Still not a great game, but hyperbole aside not the worst X-Men game. ¯\_(ツ)_/¯
 

AztecComplex

Banned
Oct 25, 2017
10,371
Just finished episode 160: Memoirs of a Game Counselor and this may be one of my favorite interviews on Retronauts. The conversation was incredibly interesting and had me grinning almost the entire time. Jake Kazdal was great!
Came here just to post this. Right at the very end I began to start being a bit bored but everything prior to that I was fucking hooked. His description of working at Nintendo as a counselor in the late 80s was fascinating as all hell!
 

xir

Member
Oct 27, 2017
12,561
Los Angeles, CA
wow not finished yet, but the interview with the wizardry guy is great. so was brenda romero a warg?
The plato stuff was fascinating, I've come across it before but only in regards to https://en.wikipedia.org/wiki/Dnd_(video_game) and https://en.wikipedia.org/wiki/Pedit5 in my research into early (and pre!) rogue like games. Seems very ahead of it's time with the plasma, the display, the touch panel.

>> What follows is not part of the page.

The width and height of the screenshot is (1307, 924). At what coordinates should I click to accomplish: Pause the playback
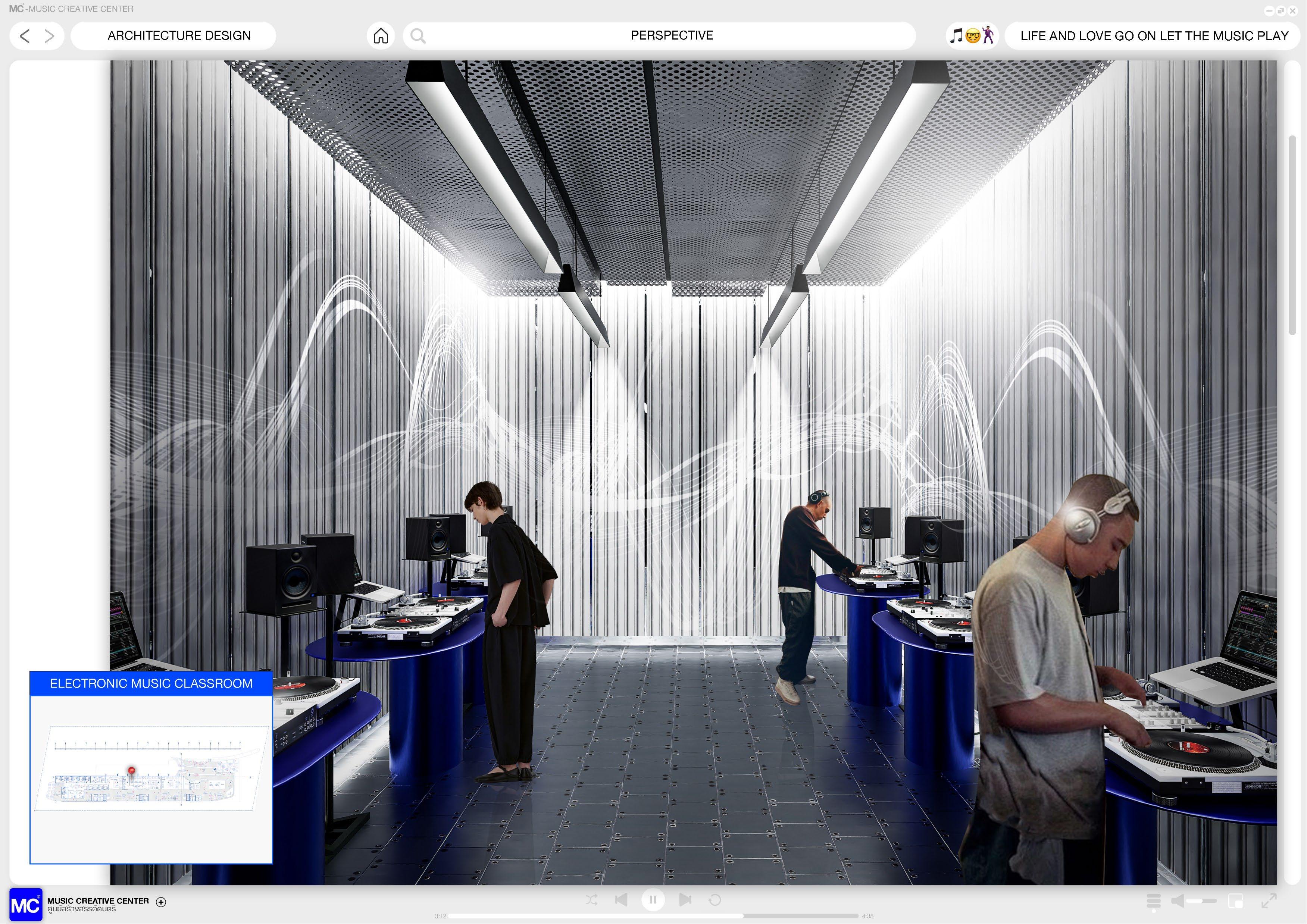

Not sure if DND was procedural actually..
 

rdbaaa

Member
Oct 27, 2017
185
Between the game counselor episode and me adding various SNES jrpgs to my SNES classic, I think that an episode on Enix's output in the west needs to be in the works. I get the Quintet stuff is probably its own show, but even outside of those titles, Enix was a more prolific publisher than Squaresoft was at the time. Its just their biggest franchise stayed in Japan (the SNES releases) and they've been paying for it since.
120 minutes on King Arthur & the Knights of Justice
 

Slime

Member
Oct 25, 2017
2,970
The Raiders episode was fun, but I would love to hear Ryan Scott on a future episode about Indiana Jones. That guy knows his Indy like the back of his hand.
 

imbarkus

Member
Oct 25, 2017
2,645
I can't remember if it was Electronic Games or Atari Age that finally provided the walkthrough to 2600 Raiders of the Lost Ark. If Benj says it was EG then I guess so. I do specifically remember discovering a few things about the game entirely on my own, though, like how to get out of the "Temple Room" where touching anything zaps you into the little corner room (by running along the right wall), or where to put the hand grenade to open the hole in the wall, or that holding and playing the flute makes you immune to snake damage. For a kid at the time with no other adventure game experience, this game was a revelation.

For me, though, it was Atari Games' arcade cabinet of Indiana Jones and the Temple of Doom that really got the whole Indy game craze going. I was so desperate to play the thing at home on my 2600 that I mapped out sprites and level design pages for how someone could fit the four stage game into the 160x120 pixel (not really, for vertical, but I didn't know that at the time) resolution of 2600 graphics.

It's still probably one of my favorite arcade games, but then I loved most of the sprite-based Atari Games output from the era: Peter Packrat, Road Runner, etc.
 

Y2Kev

Member
Oct 25, 2017
13,838
The David cage thing was really unnecessary.

I liked the podcast overall. Maybe too much talk post-Bioshock.
 

Dylan

Member
Oct 28, 2017
3,260
The first 42 minutes of the Bioshock episode feels like listening to somebody's gossipy aunt snark about their neighbors. All of that could have been presented with a bit more maturity. It's all good to place games within historical context but much of that part didn't feel particularly relevant nor necessary.